Statistical analysis plan
Categorical data are presented as the number of patients and a percentage. Data were visually inspected and assessed using GraphPad Prism version 8 to determine normality. Parametric data are displayed as a mean and standard deviation, non-parametric data are displayed as a median and interquartile range. Statistical differences in hypotension detected in CNAP compared to usual care was assessed in GraphPad Prism version 8 using Wilcoxon signed rank test. Variables were considered statistically significant if p < 0.05.
Results
Patients
One hundred and sixteen patients were recruited between 2nd September and 8th November 2019. Most had at least one co-morbidity, with hypertension being the most common; 29% of patients had received anti-hypertensive medication on the day of surgery, the most common being beta blocker. Nearly half of all patients experienced at least one episode of intra-operative hypotension, and there was widespread use of intra-operative vasopressors. See: Table 1.
Table 1.
Male n (%) | 58 (56) |
---|---|
Age yrs (median (IQR)) | 69.5 (14.7) |
Mean blood pressure taken > 12hrs preoperatively, mean (min–max) | 135/78 (102/58 -175/101) |
Height (cm), mean (min–max) | 170 (146–189) |
Weight (kg), mean (min–max) | 82 (48–139) |
Co-Morbidities n(%) | |
Hypertension | 47 (45) |
Cancer | 28 (27) |
Ischaemic heart disease | 14 (13) |
Rheumatological disease | 9 (9) |
Atrial fibrillation | 9 (9) |
Chronic obstructive pulmonary disease | 5 (5) |
Chronic kidney disease | 2 (2) |
Anti-hypertensive medication (taken on day of surgery) n(%) | |
ACEI | 10 (10) |
ARB | 1 (1) |
CCB | 5 (5) |
Beta blocker | 12 (12) |
Diuretic | 7 (7) |
Alpha blocker | 1 (1) |
None | 74 (71) |
ACEI Angiotensin converting enzyme inhibitor, ARB Angiotensin receptor blocker, CCB Calcium channel blocker
Most patients underwent orthopaedic surgery with volatile anaesthesia and a spinal neuraxial blockade. See: Table 2. More information with regards to surgery performed can be found attached as an electronic supplementary material (Table S1 in ESM_1.docx).
Table 2.
Estimated mortality within 30 days of surgery | 0.76% |
---|---|
Surgery type n(%) | |
Orthopaedic | 56 (53) |
Gynae-oncology | 3 (3) |
Urology | 32 (31) |
General | 13 (13) |
Length of anaesthesia(mins), mean(min–max) | 164 (45–585) |
Anaesthesia type n(%) | |
Total intravenous anaesthesia | 28 (27) |
Volatile | 61 (59) |
Both | 2 (2) |
Neither | 13 (13) |
Neuraxial blockade n(%) | |
Spinal with general anaesthetic | 60 (58) |
Spinal without general anaesthetic | 13 (13) |
Epidural | 0 (0) |
None | 31 (30) |
Intra-operative vasopressors n(%) | |
Bolus (epinephrine) | 14 (13) |
Infusion (phenylephrine) | 40 (38) |
Both | 12 (12) |
Neither | 38 (37) |
Episodes of intra-operative hypotension (Systolic Blood Pressure < 90 mmHg) n(%) | |
None | 61 (59) |
1 | 9 (9) |
> 1 | 34 (33) |
Averages expressed as a mean
TIVA Total intravenous anaesthesia
Outcomes
Out of the 116 patients recruited for the study, 104 of these patients had the device sited in recovery.
Primary outcome
41/104 (39%) of participants who had the device sited kept it on throughout the observation period (at least 12 h) and provided usable data (Fig. 1). If CNAP was tolerated but haemodynamic variables were not recorded (e.g. due to machine error) this would have been classed as unusable data, but this did not occur.

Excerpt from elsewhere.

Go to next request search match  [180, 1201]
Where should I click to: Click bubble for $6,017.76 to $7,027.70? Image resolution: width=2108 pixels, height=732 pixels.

The proportion of patients wearing the device gradually declined over time (Fig. 2). For logistic reasons we did not have investigators present at the bedside throughout the 12 post-operative hours and therefore the reasons for device removal or failure to obtain data from the device were not always readily apparent. Research staff observation and patient feedback has led us to believe the following factors were important. Firstly, patient discomfort from the device irritating the delicate hands of the patients—often the plastic frame on the finger cuff would cause redness in the third interdigital fold. Secondly arm cuff inflation (when the device automatically recalibrates) could have been inconvenient for participants trying to sleep. Thirdly, despite education of the ward staff there was limited expertise in troubleshooting during the night and device malfunction (for example loose connection between the monitor and finger cuff would cause measurements to stop and mimic patient removal of the device) wasn’t necessarily optimally resolved and tended to lead to the device being removed.
Secondary outcomes
The incidence of hypotension and the duration of hypotension were both greater when measured with the CNAP than with standard measurements (see Table 3). When including all study patients, the overall duration of hypotension was longer when measured with the CNAP compared to standard measures, on the PACU and the ward. Considering only those patients who had at least one episode of hypotension (as defined by CNAP readings), duration of hypotension was also greater when measured with the CNAP than standard measures, on the PACU and the ward.
Table 3.
CNAP-detected hypotension | Standard care-detected hypotension | p-value | |
---|---|---|---|
Number of patients with ≥ 1 episode of hypotension: | |||
Occurring within PACU, n (% of all participants) | 27 (26) | 2 (1.9) | < 0.0001 |
Occurring within ward, n (% of all participants) | 46 (48) | 3 (3.2) | < 0.0001 |
Occurring at any point, n (% of all participants) | 56 (54) | 5 (4.8) | < 0.0001 |
Total duration of hypotension (per patient using all 104 study participants): | |||
Occurring within PACU, mins (% of total monitoring period) | 7.2 (4.4) | 0.2 (0.1) | < 0.0001 |
Occurring within ward, mins (% of total monitoring period) | 40.1 (8.9) | 0.7 (0.2) | < 0.0001 |
Occurring at any point, mins (% of total monitoring period) | 43.7 (7.6) | 0.9 (0.2) | < 0.0001 |
Total duration of hypotension (per patient only using participants with ≥ 1 episode of CNAP-detected hypotension): | |||
Occurring within PACU, mins (sd) | 27.4 (24.7) | 0.7 (3.0) | < 0.0001 |
Occurring within ward, mins (sd) | 82.7 (97.2) | 1.5 (8.9) | < 0.0001 |
Occurring at any point, mins (sd) | 81.2 (94.0) | 1.6 (8.2) | < 0.0001 |
The mean lowest systolic blood pressure during an episode of hypotension was 71 mmHg (34-90 mmHg). The mean time of day in which the device was sited was 12:55 (range 10:10–18:05hrs). The most common time for episodes of hypotension was between 8 and 11.5 h after the monitoring was commenced (Fig. 3). New episodes of hypotension occurring in each half hour period ranged from 3–21, proportionate to the number of participants still wearing the device.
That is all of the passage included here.